> **Task to complete**: Would you please copy each line of the data in which the string "agent" occurs?

*** Data records ***

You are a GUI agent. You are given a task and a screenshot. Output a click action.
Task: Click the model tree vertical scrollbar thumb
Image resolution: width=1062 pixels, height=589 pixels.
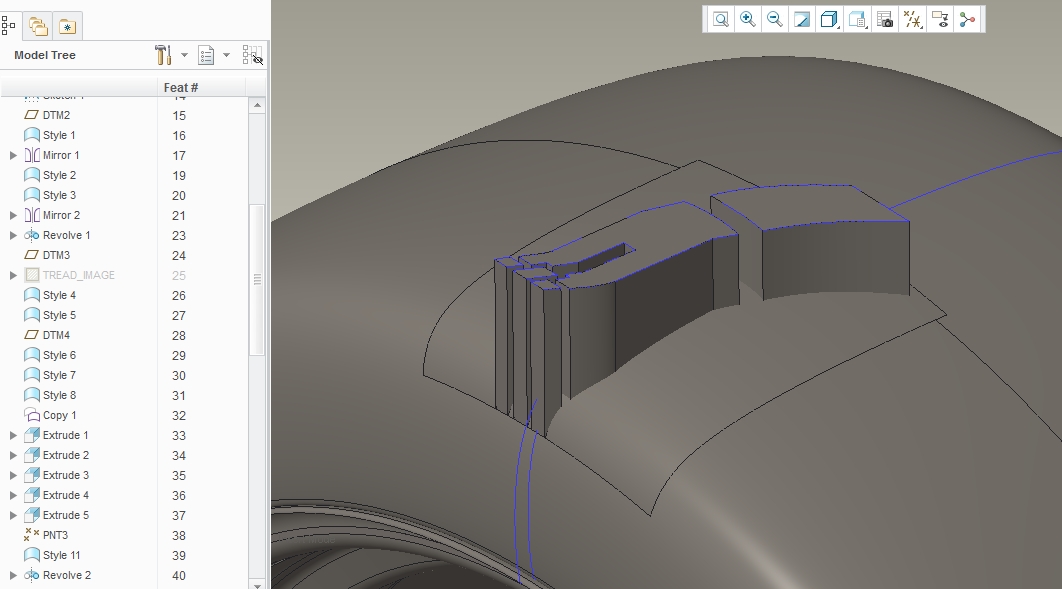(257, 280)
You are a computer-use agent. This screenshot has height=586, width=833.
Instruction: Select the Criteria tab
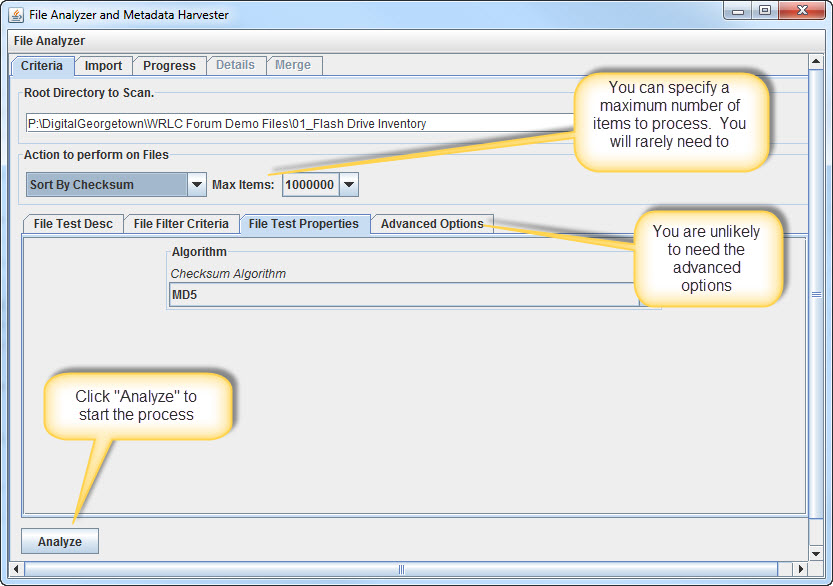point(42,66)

*** End of Data records ***
*** Data records ***

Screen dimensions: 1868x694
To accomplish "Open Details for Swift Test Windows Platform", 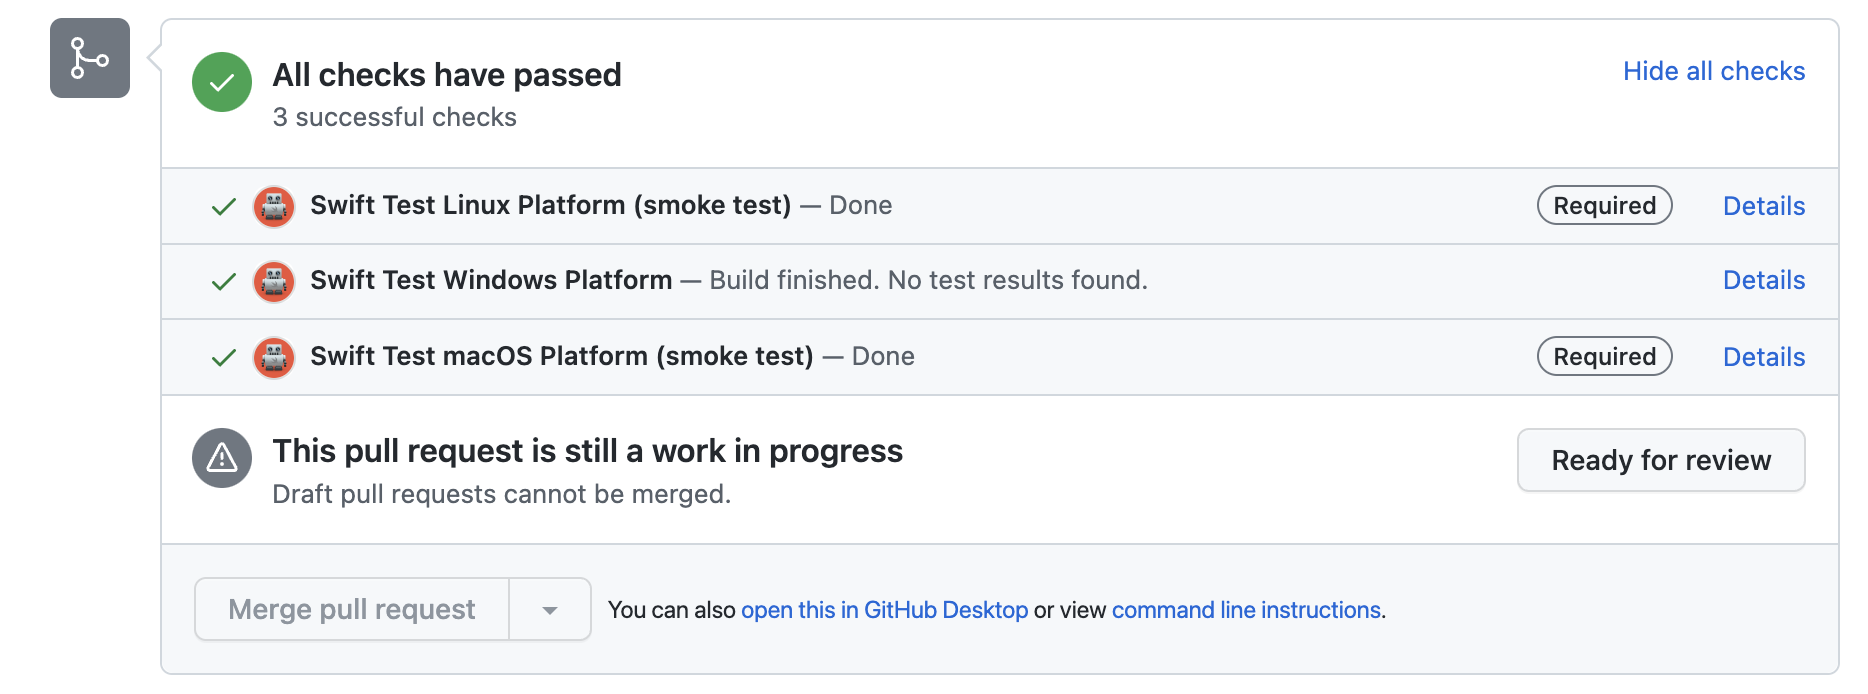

*** End of Data records ***

> **Result for this task**:
You are a GUI agent. You are given a task and a screenshot. Output a click action.
You are a computer-use agent. This screenshot has height=586, width=833.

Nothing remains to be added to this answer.